§ **Work request**:
This exercise calls for retyping every line below exactly, with the images omitted.

§ **Provided data**:

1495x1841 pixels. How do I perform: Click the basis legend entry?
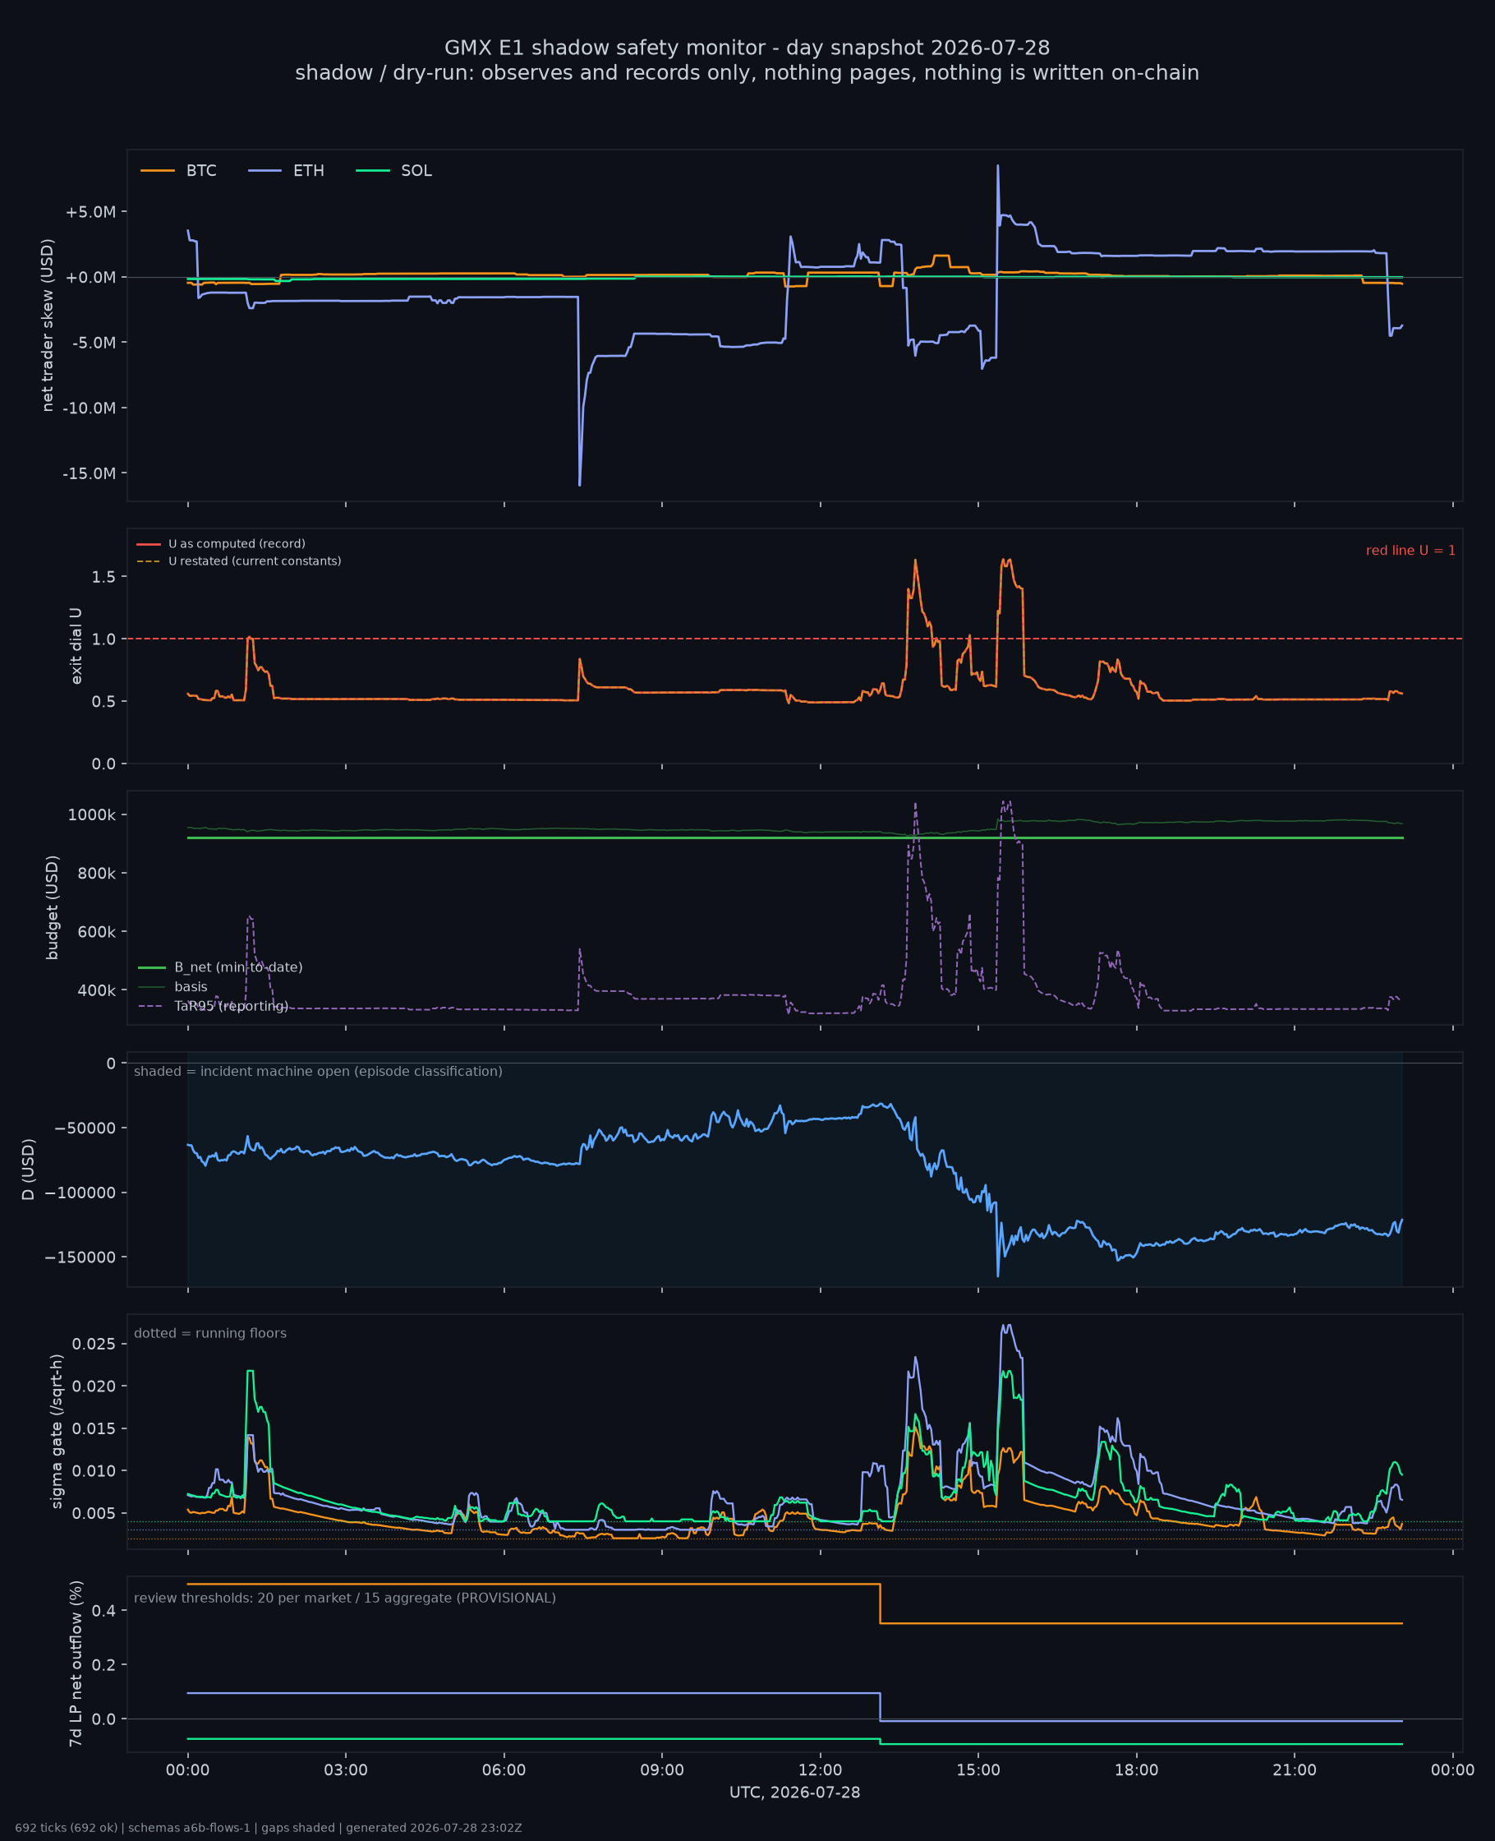tap(173, 987)
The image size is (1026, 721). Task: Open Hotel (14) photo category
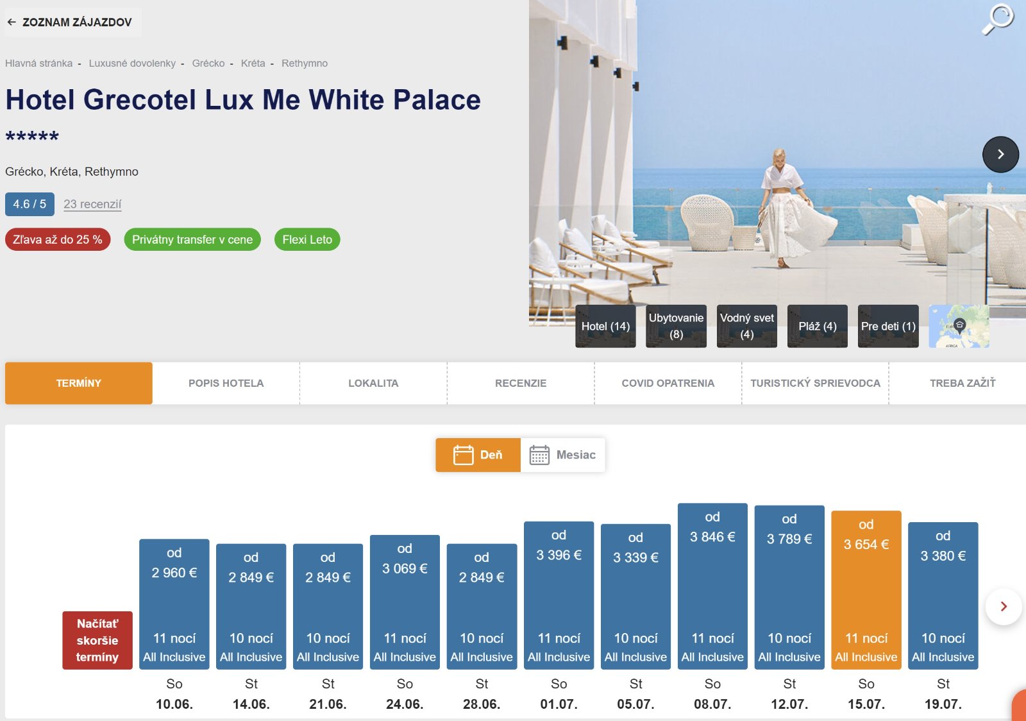click(x=605, y=327)
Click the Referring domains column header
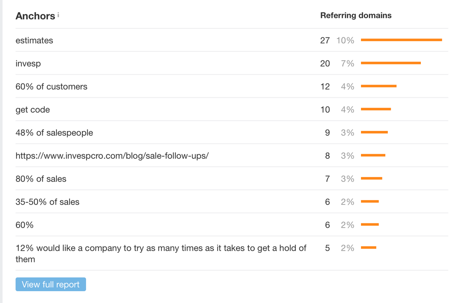The width and height of the screenshot is (457, 303). pyautogui.click(x=356, y=16)
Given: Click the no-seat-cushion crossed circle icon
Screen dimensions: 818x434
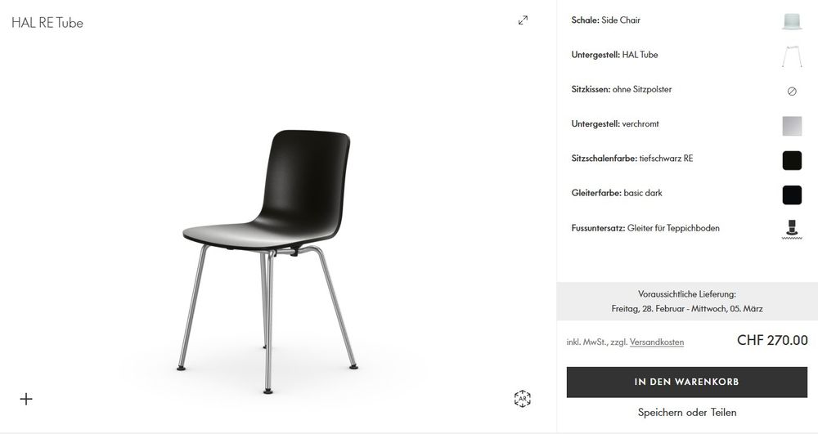Looking at the screenshot, I should [x=792, y=92].
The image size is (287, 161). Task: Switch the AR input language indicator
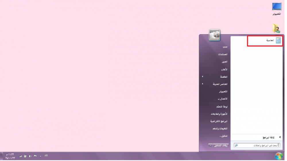point(46,156)

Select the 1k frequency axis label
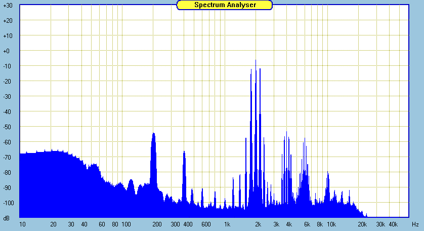pos(228,224)
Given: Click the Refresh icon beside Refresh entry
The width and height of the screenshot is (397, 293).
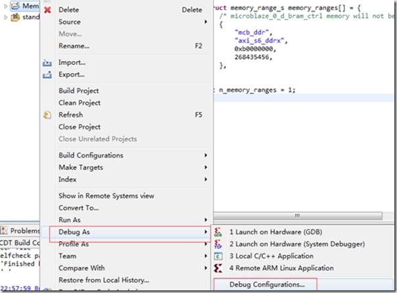Looking at the screenshot, I should tap(47, 115).

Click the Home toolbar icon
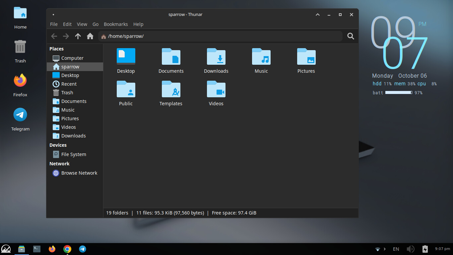pos(90,36)
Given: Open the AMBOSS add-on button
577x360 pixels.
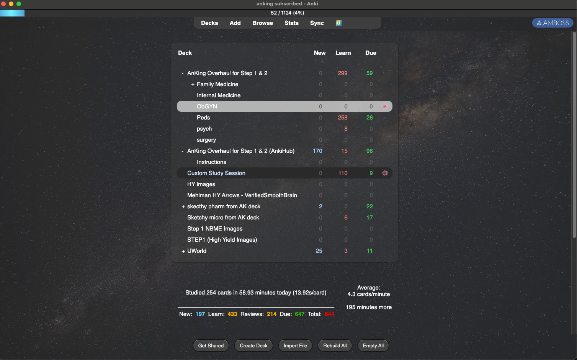Looking at the screenshot, I should [552, 23].
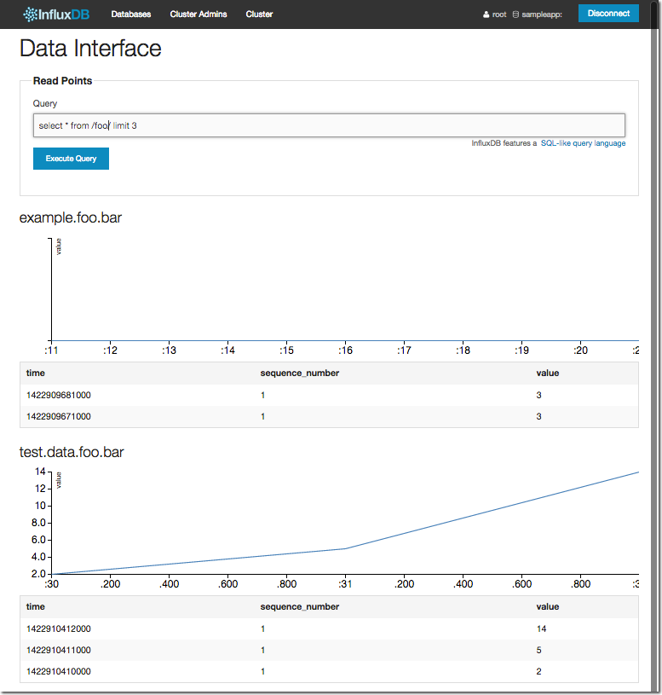This screenshot has width=662, height=695.
Task: Open the SQL-like query language link
Action: [x=583, y=143]
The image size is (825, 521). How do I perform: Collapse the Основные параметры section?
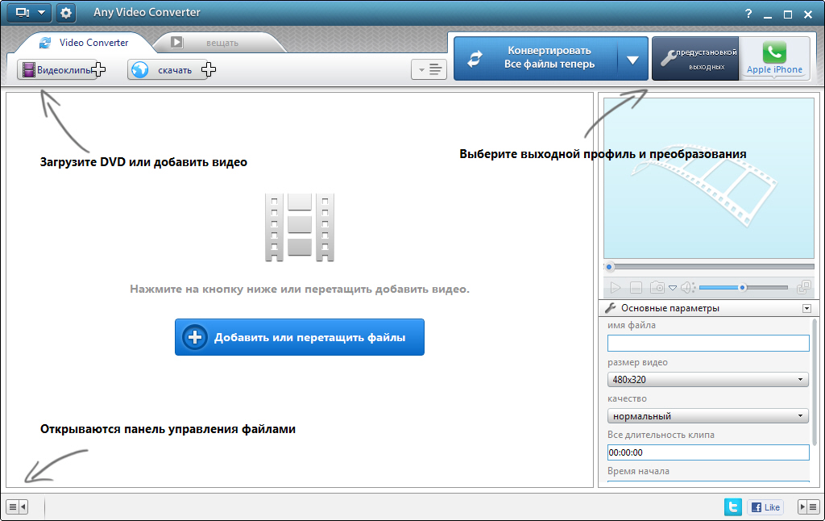click(806, 308)
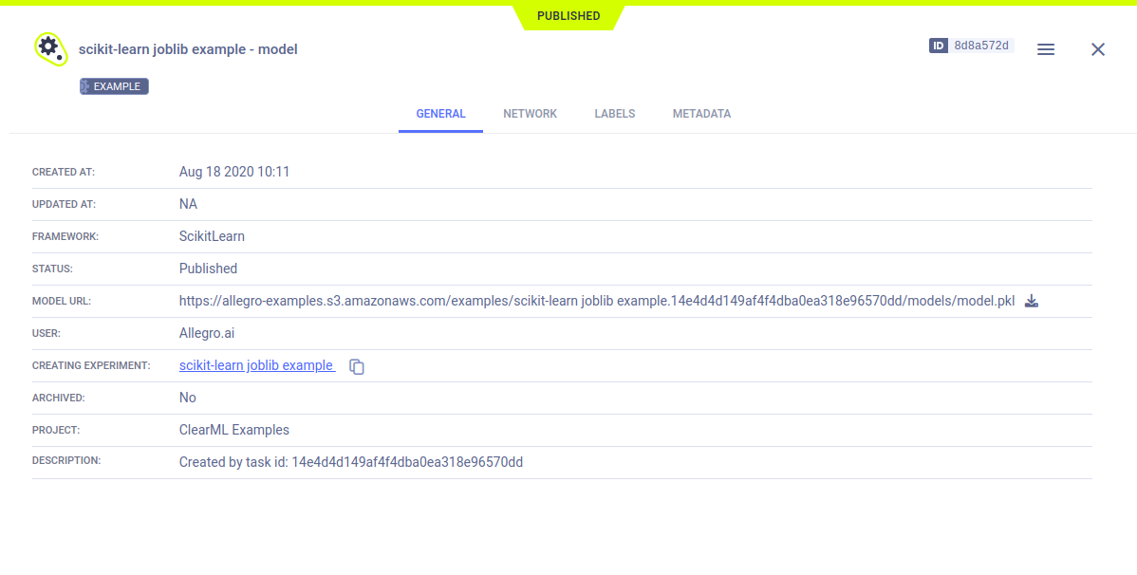
Task: Click the model title text
Action: coord(188,48)
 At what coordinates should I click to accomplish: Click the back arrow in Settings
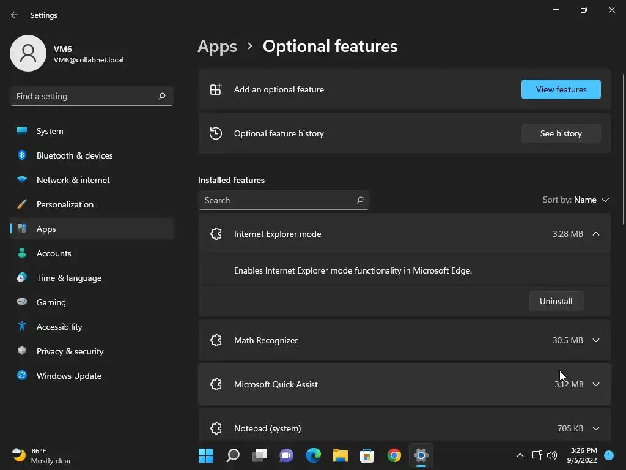coord(15,15)
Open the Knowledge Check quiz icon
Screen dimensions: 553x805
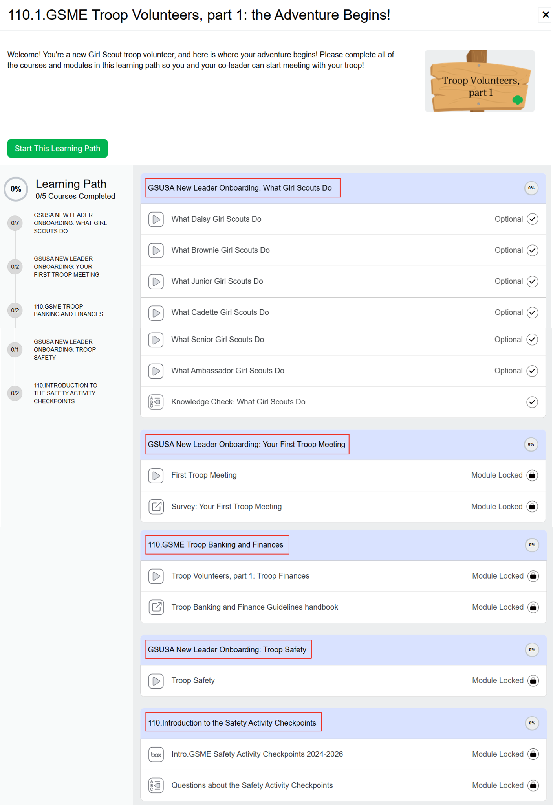pos(156,402)
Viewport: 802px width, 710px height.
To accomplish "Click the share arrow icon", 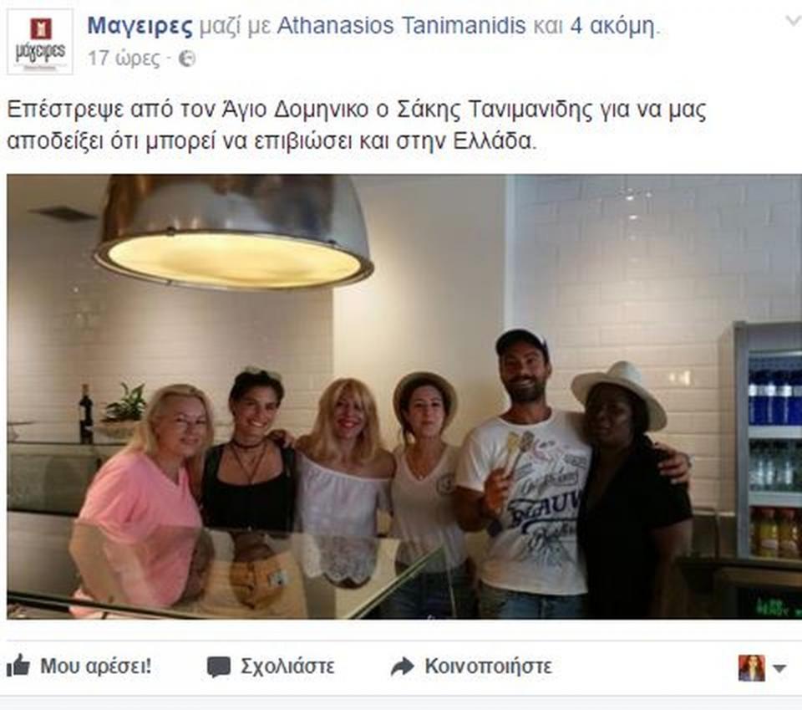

§ **Exercise solution**:
1495x1841 pixels. How do I perform: Click the basis legend entry?
tap(173, 987)
The image size is (1026, 721). Task: Open Hotel (14) photo category
click(x=605, y=327)
Click the Referring domains column header
The width and height of the screenshot is (457, 303). pyautogui.click(x=356, y=16)
Given: Click the no-seat-cushion crossed circle icon
Screen dimensions: 818x434
Looking at the screenshot, I should [x=792, y=92].
The image size is (287, 161). Task: Switch the AR input language indicator
point(46,156)

Select the 1k frequency axis label
pos(228,224)
Given: Click the Refresh icon beside Refresh entry
The width and height of the screenshot is (397, 293).
Looking at the screenshot, I should tap(47, 115).

Click the Home toolbar icon
pos(90,36)
Given: Open the AMBOSS add-on button
577x360 pixels.
Looking at the screenshot, I should [552, 23].
This screenshot has width=662, height=695.
Task: Open the SQL-like query language link
Action: [x=583, y=143]
The image size is (825, 521). How do I perform: Collapse the Основные параметры section?
click(806, 308)
Task: Click the model title text
Action: coord(188,48)
 At what coordinates should I click to accomplish: Click the back arrow in Settings
coord(15,15)
Open the Knowledge Check quiz icon
Screen dimensions: 553x805
pos(156,402)
Viewport: 802px width, 710px height.
To accomplish "Click the share arrow icon", 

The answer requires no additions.